Predictability of Code
Execution Throughput
Predictability of Data
Data Dependency Chains
Closing thoughts:

Subscribe to my newsletter, support me on Patreon or by PayPal donation.

There are many ways to analyze performance of an application running on a modern CPU, in this post I offer you one more way to look at it. The concept I write about here is important to understand and to have a high-level understanding of the limitations that the current CPU computing industry is facing. Also, the mental model I present will help you to better understand performance of your code. In the second part of the article, I expand on each of the 4 categories, discuss SW and HW solutions, provide links to the latest research, and say a few words about future directions.

Let’s jump straight into it. At the CPU level, performance of any application is limited by 4 categories:

Predictability of Code
Predictability of Data
Execution Throughput
Execution Latency

Think about it like this. First, modern CPUs always try to predict what code will be executed next (“predictability of code”). In that sense, a CPU core always looks ahead of execution, into the future. Correct predictions greatly improve execution as it allows a CPU to make forward progress without having results of previous instructions available. However, bad speculation often incurs costly performance penalties.

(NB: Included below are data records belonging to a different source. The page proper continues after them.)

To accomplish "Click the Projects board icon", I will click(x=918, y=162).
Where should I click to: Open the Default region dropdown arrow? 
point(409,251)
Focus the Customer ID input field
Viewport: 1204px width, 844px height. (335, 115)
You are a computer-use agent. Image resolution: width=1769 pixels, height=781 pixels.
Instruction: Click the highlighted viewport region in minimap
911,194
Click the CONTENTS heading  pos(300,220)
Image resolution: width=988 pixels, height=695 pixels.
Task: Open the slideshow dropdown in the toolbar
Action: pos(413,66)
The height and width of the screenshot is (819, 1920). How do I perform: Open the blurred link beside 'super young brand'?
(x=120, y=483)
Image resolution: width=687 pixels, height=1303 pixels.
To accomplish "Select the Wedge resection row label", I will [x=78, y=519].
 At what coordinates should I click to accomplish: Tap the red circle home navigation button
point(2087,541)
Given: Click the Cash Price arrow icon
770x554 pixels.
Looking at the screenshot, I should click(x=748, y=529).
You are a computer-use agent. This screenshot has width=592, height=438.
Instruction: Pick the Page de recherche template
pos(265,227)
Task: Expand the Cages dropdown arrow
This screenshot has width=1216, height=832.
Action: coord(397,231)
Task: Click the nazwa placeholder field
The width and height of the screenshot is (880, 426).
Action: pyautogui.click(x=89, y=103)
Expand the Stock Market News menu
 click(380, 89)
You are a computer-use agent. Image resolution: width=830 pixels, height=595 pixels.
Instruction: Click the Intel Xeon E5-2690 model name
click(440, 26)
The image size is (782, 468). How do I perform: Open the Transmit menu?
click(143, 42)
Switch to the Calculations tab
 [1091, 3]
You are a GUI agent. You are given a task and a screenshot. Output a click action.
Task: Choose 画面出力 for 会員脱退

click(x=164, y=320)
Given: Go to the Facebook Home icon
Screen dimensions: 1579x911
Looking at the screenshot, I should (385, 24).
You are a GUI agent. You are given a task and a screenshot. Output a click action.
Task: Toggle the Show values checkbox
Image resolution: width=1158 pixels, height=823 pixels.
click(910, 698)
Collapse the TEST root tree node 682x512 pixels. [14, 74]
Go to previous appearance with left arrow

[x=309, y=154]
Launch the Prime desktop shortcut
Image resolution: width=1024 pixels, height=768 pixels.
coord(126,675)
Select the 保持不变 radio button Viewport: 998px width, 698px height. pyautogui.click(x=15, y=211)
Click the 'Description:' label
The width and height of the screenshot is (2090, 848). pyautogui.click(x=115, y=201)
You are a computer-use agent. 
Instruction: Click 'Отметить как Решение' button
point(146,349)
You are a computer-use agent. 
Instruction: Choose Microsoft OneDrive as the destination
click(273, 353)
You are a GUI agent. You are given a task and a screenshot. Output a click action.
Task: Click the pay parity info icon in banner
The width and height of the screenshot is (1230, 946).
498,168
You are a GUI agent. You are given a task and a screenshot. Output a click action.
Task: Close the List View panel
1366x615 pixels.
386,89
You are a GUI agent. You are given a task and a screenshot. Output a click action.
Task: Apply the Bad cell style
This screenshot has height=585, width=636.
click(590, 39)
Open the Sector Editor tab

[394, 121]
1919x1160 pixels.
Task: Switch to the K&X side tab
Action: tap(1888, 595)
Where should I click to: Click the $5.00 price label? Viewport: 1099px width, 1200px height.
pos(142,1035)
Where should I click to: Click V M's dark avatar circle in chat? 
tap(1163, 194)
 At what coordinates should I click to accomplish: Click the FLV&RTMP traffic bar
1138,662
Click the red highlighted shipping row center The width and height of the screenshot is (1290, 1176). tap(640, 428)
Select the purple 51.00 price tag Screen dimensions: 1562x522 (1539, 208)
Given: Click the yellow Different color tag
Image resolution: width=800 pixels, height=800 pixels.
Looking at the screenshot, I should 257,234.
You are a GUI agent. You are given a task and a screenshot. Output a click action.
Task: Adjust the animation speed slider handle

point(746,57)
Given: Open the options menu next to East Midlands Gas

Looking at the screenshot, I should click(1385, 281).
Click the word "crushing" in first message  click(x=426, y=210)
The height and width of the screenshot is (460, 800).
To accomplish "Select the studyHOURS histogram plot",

Second, a processor fetches instructions from memory and moves them through a very sophisticated execution pipeline (“execution throughput”). How many independent instructions a CPU can execute simultaneously determines the execution throughput of a machine. In this category, I include all the stalls that occur as a result of a lack of execution resources, for example, saturated instruction queues, lack of free entries in the reservation station, not enough multiplication or divider units, etc.

Third (“predictability of data”), some instructions access memory, which is one of the biggest bottlenecks nowadays as the gap in performance between CPU and memory continues to grow. Hopefully, everyone by now knows that accessing data in the cache is fast while accessing DRAM could be 100 times slower. That’s the motivation for the existence of HW prefetchers, which try to predict what data a program will access in the nearest future and pull that data ahead of time so that by the time a program demands it to make forward progress, the values are already in caches. This category includes issues with having good spatial and temporal locality, as caches try to address both. Also, I include all the TLB-related issues under this category.

Fourth (“execution latency”), the vast majority of applications have many dependency chains when you first need to perform action A before you can start to execute action B. So, this last category represents how well a CPU can execute a sequence of dependent instructions. Just for the record, some applications are massively parallel, which have small sequential portions followed by large parallel ones – such tasks are limited by execution throughput, not latency.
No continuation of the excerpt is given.